Mayor of Paterson, New Jersey
- In office October 10, 2017 – July 1, 2018
- Preceded by: Ruby Cotton (interim mayor)
- Succeeded by: Andre Sayegh

Personal details
- Born: 1947 (age 78–79)

= Jane Williams-Warren =

American politician

Jane Williams-Warren (born 1947) served as the second female African-American mayor of Paterson, New Jersey, from 2017 to 2018.

==Biography==
Williams-Warren was born in 1947 in Paterson where she was also raised. She attended Eastside High School.
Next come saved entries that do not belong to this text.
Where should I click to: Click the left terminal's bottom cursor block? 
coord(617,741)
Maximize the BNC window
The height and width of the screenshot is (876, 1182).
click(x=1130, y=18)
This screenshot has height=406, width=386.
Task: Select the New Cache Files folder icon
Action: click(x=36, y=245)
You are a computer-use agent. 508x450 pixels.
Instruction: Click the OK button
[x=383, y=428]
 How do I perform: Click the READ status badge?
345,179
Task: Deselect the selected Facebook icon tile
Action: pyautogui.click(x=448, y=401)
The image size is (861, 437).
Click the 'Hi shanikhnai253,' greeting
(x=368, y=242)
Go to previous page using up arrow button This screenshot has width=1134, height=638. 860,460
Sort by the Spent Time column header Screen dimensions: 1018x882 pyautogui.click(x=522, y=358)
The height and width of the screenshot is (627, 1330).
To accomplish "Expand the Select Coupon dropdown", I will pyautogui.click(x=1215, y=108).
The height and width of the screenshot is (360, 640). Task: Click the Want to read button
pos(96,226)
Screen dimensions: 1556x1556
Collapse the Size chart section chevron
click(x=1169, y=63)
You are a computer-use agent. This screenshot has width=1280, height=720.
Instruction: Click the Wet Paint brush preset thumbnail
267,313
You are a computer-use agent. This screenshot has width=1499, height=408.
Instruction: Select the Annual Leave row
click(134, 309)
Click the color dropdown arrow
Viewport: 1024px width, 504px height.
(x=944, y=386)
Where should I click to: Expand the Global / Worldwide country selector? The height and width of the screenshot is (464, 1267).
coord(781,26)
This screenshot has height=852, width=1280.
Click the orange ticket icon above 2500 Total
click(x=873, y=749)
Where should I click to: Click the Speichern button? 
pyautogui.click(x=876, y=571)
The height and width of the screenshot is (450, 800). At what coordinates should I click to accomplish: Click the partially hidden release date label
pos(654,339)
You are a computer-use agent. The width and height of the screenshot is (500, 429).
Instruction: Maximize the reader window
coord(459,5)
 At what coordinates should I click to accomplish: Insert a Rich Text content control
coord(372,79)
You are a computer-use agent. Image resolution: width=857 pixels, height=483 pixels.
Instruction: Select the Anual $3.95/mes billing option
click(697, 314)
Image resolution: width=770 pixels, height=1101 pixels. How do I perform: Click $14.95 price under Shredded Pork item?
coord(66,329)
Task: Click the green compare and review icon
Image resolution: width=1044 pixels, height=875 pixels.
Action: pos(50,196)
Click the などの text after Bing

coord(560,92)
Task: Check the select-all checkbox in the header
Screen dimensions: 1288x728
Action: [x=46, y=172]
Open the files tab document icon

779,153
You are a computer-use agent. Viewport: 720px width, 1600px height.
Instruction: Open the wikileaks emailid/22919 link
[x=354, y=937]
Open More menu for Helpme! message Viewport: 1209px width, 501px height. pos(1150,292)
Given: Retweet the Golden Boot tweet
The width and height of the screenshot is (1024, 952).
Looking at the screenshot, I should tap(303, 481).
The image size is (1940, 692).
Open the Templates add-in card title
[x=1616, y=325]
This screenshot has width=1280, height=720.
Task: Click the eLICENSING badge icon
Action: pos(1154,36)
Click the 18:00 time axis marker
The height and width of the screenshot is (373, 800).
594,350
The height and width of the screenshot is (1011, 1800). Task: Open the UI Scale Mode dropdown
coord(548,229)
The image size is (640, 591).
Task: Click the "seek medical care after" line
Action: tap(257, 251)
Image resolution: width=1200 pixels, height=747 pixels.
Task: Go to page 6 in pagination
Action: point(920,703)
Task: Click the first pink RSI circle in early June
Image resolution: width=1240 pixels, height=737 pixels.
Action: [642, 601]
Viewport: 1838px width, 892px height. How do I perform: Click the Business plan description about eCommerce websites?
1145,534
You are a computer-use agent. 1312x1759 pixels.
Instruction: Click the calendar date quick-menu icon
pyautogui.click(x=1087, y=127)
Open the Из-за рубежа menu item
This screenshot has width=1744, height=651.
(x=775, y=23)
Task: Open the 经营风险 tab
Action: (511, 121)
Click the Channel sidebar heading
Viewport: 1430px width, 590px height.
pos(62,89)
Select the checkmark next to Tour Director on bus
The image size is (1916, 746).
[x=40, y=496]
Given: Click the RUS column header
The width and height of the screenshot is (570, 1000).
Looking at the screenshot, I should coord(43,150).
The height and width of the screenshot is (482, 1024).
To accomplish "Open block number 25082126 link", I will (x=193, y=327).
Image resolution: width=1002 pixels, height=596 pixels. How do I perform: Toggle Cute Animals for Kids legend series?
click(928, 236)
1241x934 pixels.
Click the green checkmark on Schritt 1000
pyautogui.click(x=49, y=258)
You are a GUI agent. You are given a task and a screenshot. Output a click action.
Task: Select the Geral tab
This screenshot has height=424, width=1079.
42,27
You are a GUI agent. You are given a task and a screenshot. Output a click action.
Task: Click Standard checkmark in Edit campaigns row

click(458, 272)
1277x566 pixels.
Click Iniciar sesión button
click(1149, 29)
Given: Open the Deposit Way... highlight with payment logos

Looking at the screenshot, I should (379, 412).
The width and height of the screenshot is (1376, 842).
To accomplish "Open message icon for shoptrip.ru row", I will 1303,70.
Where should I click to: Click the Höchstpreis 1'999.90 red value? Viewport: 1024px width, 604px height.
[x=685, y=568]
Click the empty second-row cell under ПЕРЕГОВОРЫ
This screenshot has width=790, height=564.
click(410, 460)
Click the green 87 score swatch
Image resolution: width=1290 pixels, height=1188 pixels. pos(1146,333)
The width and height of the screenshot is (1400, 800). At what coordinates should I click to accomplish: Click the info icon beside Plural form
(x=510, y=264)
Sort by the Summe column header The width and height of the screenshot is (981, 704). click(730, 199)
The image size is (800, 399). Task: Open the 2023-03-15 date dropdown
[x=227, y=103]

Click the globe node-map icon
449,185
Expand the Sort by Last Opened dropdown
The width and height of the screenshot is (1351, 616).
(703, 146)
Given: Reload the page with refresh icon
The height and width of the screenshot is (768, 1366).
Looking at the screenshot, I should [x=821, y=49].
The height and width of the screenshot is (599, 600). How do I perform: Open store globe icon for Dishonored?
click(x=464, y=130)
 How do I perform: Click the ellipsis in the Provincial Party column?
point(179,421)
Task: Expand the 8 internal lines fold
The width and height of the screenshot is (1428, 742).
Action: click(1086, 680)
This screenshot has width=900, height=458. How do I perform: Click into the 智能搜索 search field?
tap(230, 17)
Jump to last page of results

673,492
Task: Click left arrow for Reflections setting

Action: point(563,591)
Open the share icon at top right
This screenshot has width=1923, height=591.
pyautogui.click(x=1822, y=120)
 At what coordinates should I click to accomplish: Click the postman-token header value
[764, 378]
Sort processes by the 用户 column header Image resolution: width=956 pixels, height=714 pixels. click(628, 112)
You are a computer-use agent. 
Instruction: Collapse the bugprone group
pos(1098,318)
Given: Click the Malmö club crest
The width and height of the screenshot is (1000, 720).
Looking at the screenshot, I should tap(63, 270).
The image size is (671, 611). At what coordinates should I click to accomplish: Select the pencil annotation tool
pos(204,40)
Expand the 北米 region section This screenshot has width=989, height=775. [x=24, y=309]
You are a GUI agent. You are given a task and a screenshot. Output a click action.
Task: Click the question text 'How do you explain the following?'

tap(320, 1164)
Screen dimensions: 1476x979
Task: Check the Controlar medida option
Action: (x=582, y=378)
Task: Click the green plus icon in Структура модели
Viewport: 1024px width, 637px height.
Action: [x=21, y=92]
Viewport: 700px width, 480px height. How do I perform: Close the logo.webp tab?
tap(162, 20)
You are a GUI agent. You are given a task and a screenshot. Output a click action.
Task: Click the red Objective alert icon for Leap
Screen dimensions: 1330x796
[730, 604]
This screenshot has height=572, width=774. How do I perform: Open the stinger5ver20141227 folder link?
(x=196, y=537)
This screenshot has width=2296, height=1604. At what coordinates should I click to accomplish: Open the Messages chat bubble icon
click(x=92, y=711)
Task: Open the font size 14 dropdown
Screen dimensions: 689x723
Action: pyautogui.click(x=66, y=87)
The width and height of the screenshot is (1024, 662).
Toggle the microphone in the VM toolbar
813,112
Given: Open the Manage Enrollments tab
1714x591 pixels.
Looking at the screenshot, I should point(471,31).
She started working for the city of Paterson in 1966. She served as City Clerk of Paterson for 24 years and retired in 2014. She was the first African-American to serve as the president of the Municipal Clerks’ Association of New Jersey. On September 29, 2017, after being coaxed out of retirement, she was appointed mayor of Paterson by the City Council in a 5-4 vote to replace interim mayor and City Council president Ruby Cotton who had replaced former mayor Jose “Joey” Torres after his conviction for corruption. Williams-Warren was seen as a politically neutral choice compared to Cotton, Paterson's first African-American female mayor, who had succeeded to mayor by virtue of being council president. She was sworn in on October 10, 2017. She agreed to serve as mayor until the next mayor was sworn in after the general election in May 2018. While mayor, she deferred her $97,500 state pension while she collected her $119,000 salary.

On July 1, 2018, after the general election, she was succeeded by Andre Sayegh, Paterson's first Arab-American mayor.